LGBT Americans suffered disproportionately from the HIV/AIDS pandemic and found themselves targeted by discriminatory laws that demeaned them as lesser human beings and denigrated their lives and family relationships. Both the federal government and states like Utah constructed legal regimes to discriminate against gay Americans from cradle to grave.
The LGBT community responded to the HIV/AIDS pandemic in classic American fashion. It sounded the alarm, organized protests, and built a civil rights movement that was first ridiculed, then scorned, and finally attacked before becoming ultimately victorious. This triumph was quintessentially American.
Just as the HIV/AIDS epidemic drew attention to the discrimination suffered by gay Americans, the present pandemic has exposed deeply-rooted social, economic and racial injustices in our society. Once again the victims of a global pandemic come disproportionately from minority groups suffering from discrimination and many are dying alone.
The world is watching the American epidemic with horror and consternation. More than 100,000 Americans have died prematurely and unnecessarily from what was a preventable pandemic; our national economy is in shambles, with tens of millions newly unemployed; and the incumbent president, abetted by his enablers, continues to shred constitutional principles. The First Amendment’s right of peaceful assembly was only the latest casualty.
American citizens engaged in civil protests outside the White House were rousted with tear gas or some chemical irritant, violating their Constitutional rights and endangered their respiratory health in the midst of a growing pandemic.
These problems stem, fundamentally, from structural injustices in our country. That is why the Infectious Diseases Society of America has issued a statement connecting the pandemic with the need for restorative justice: “Whether overt, or concealed within the structures of our nation’s laws and policies, racism fuels inequities that are detrimental to public health, including the profound disparities of the COVID-19 pandemic.”
Many remember Martin Luther King Jr.’s maxim that “Injustice anywhere is a threat to justice everywhere.” But too few recall King’s explanation that “We are caught in an inescapable network of mutuality, tied in a single garment of destiny. Whatever affects one directly affects all indirectly.”
Seldom is this more true than when a highly infectious virus is spreading through the population. Unlike citizens in almost every other developed nation, Americans do not have a right to health care. “Essential” workers in our state and country do not receive a living wage and millions of Americans have recently lost their health insurance.
Pandemics do not distinguish between red states and blue states, but President Trump has used the crisis to further polarize the country. He has ignored science and politicized sound public health measures, such as wearing masks to prevent viral transmission, in a cynical effort to deepen divisions within our citizenry.
Every Utahn and every American has been touched and harmed by the ongoing pandemic. It has revealed racial, social, and economic injustices that defy the true promise of America.
A generation after the LGBT community responded to the HIV/AIDS pandemic by rallying and recruiting allies to change America for the better, the future of our republic now demands that we collectively address the inequities plaguing our country. Only by truly establishing justice for all can we promote the general welfare for ourselves and posterity.
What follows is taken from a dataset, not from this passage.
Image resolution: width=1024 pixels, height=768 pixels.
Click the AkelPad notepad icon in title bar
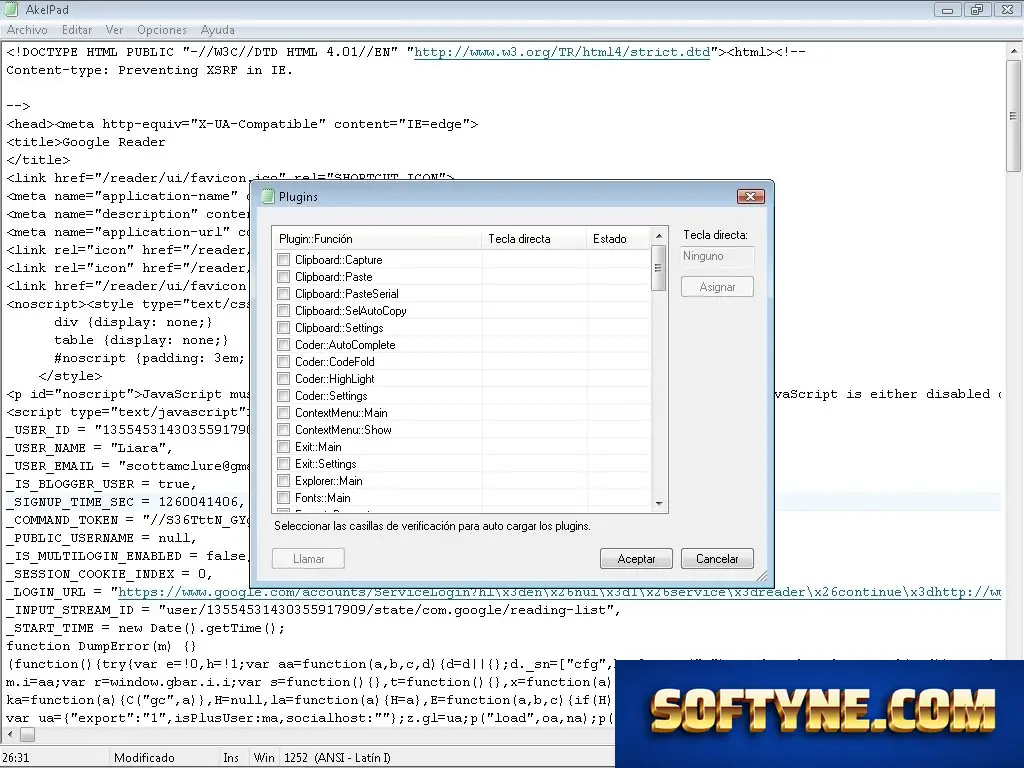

A central credo of Pride should serve as an aspiration for America in responding to the present pandemic. We should recognize the equal dignity of every person while celebrating both our individuality and our common humanity.
John P. Burke, M.D., an epidemiologist, is a professor of medicine at the University of Utah and served as the chief of infectious diseases at LDS Hospital for more than 40 years.
His son Paul C. Burke was the Utah State Bar’s 2019 Lawyer of the Year.